As part of the partnership, Deliveroo staff will also volunteer for The Trussell Trust.

“Tens of thousands of riders choose to work with Deliveroo in the UK because our way of working is designed around what riders tell us matters to them most – the chance to determine their own work patterns and work when and where they want,” the spokesperson added.

“Riders always earn more than the national minimum wage while working with us and in most cases riders earn significantly more than this. We are pleased to have recently extended our free insurance coverage to riders, protecting them when they are unwell and cannot work and giving one-off payments to new parents. Deliveroo is committed to offer riders both flexibility and security.”

The Trussell Trust told The Big Issue the partnership with Deliveroo has been subject to the charity’s “robust due diligence process” including reviewing the firm’s equal opportunities policies, statements, working conditions and fair treatment aspects.

Emma Revie, chief executive at the Trussell Trust, said: “We’ve had lengthy discussions with Deliveroo in reaching this agreement and received assurances about the rider self-employment model and rider fees, as well as various conversations with them about building a meaningful relationship that speaks to our values. The Trussell Trust will proceed to carry out due diligence tests with Deliveroo every six months and will also respond rapidly to any concerns.
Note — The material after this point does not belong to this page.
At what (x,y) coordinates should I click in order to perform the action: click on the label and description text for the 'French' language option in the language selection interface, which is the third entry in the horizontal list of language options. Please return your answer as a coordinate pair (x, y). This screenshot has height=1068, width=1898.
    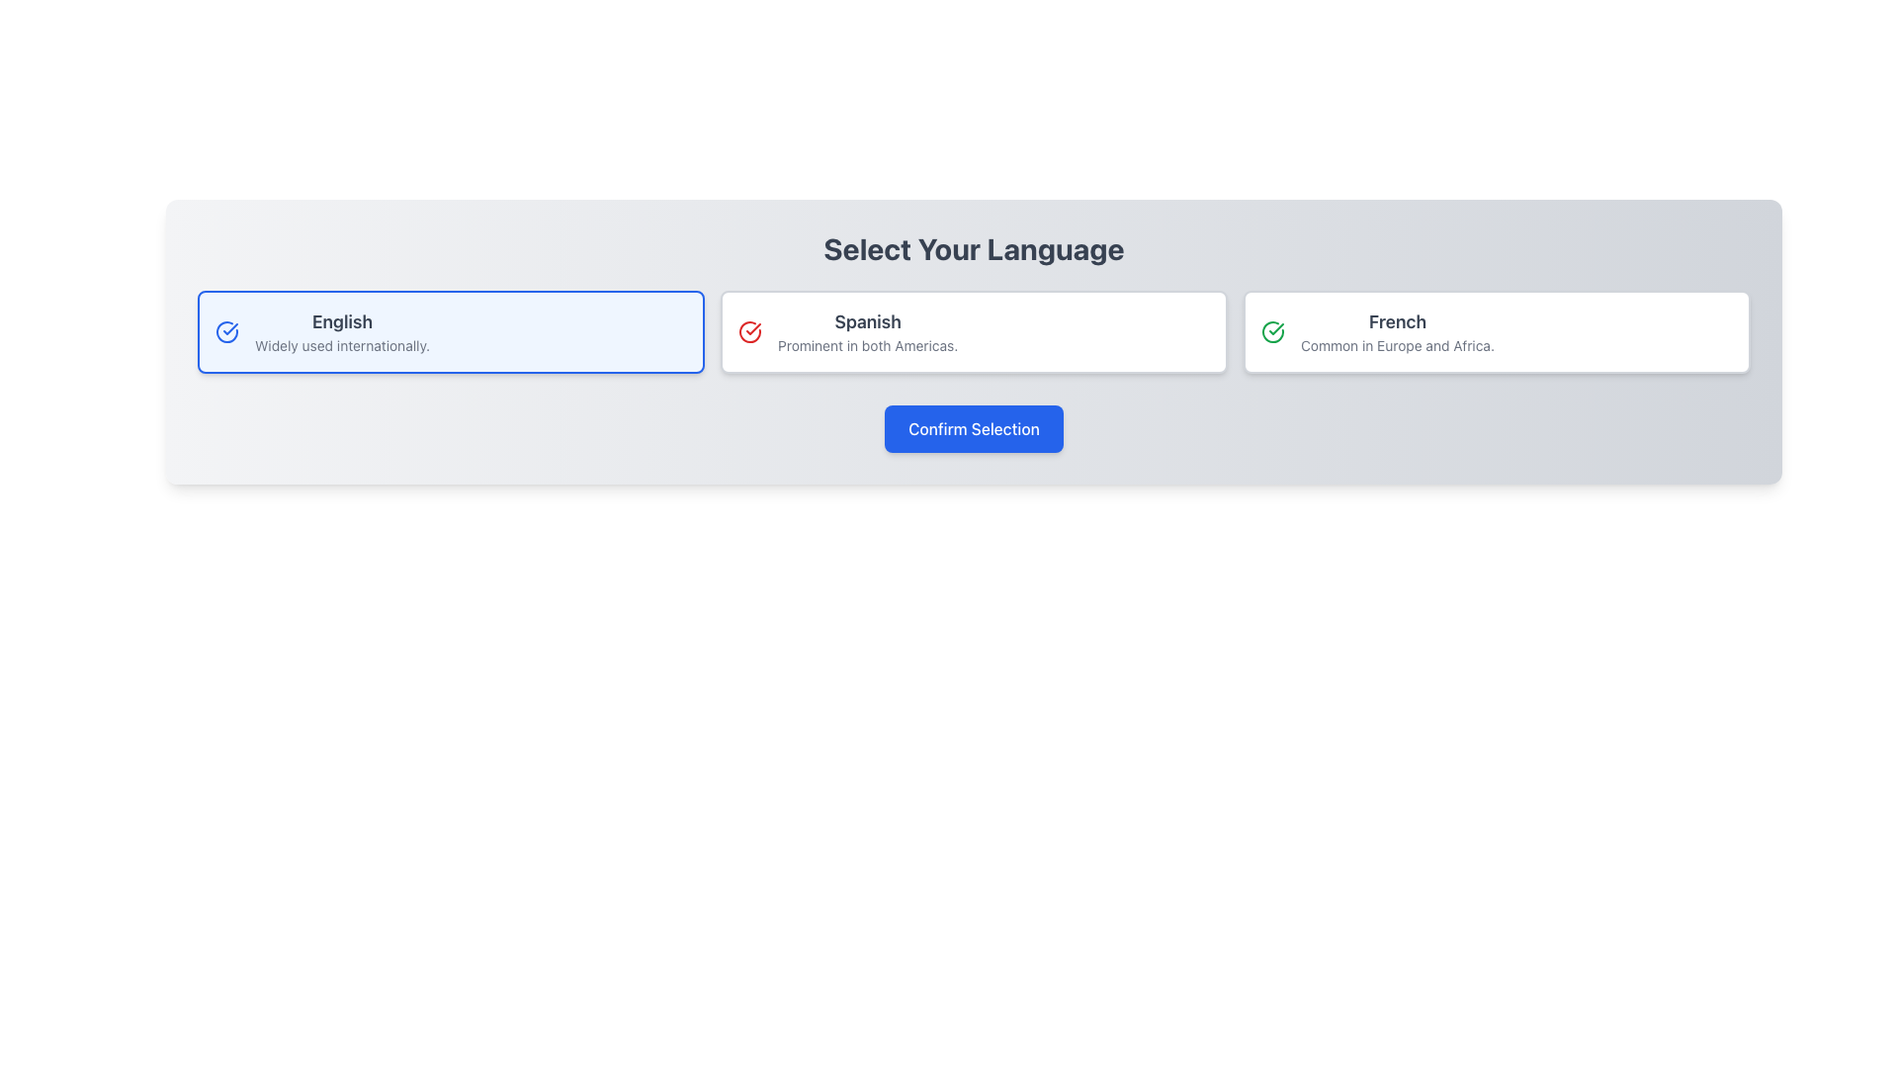
    Looking at the image, I should click on (1397, 330).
“By joining forces with Deliveroo and introducing the round-up donation function, we are able to bring the issue of families facing hunger to the forefront of people’s minds at the exact moment they are able to make a difference by making a donation to support communities across the UK via the app. The funds raised through this function as well as an accompanying awareness campaign, will aim to encourage conversations about creating real change and turning compassion into action.”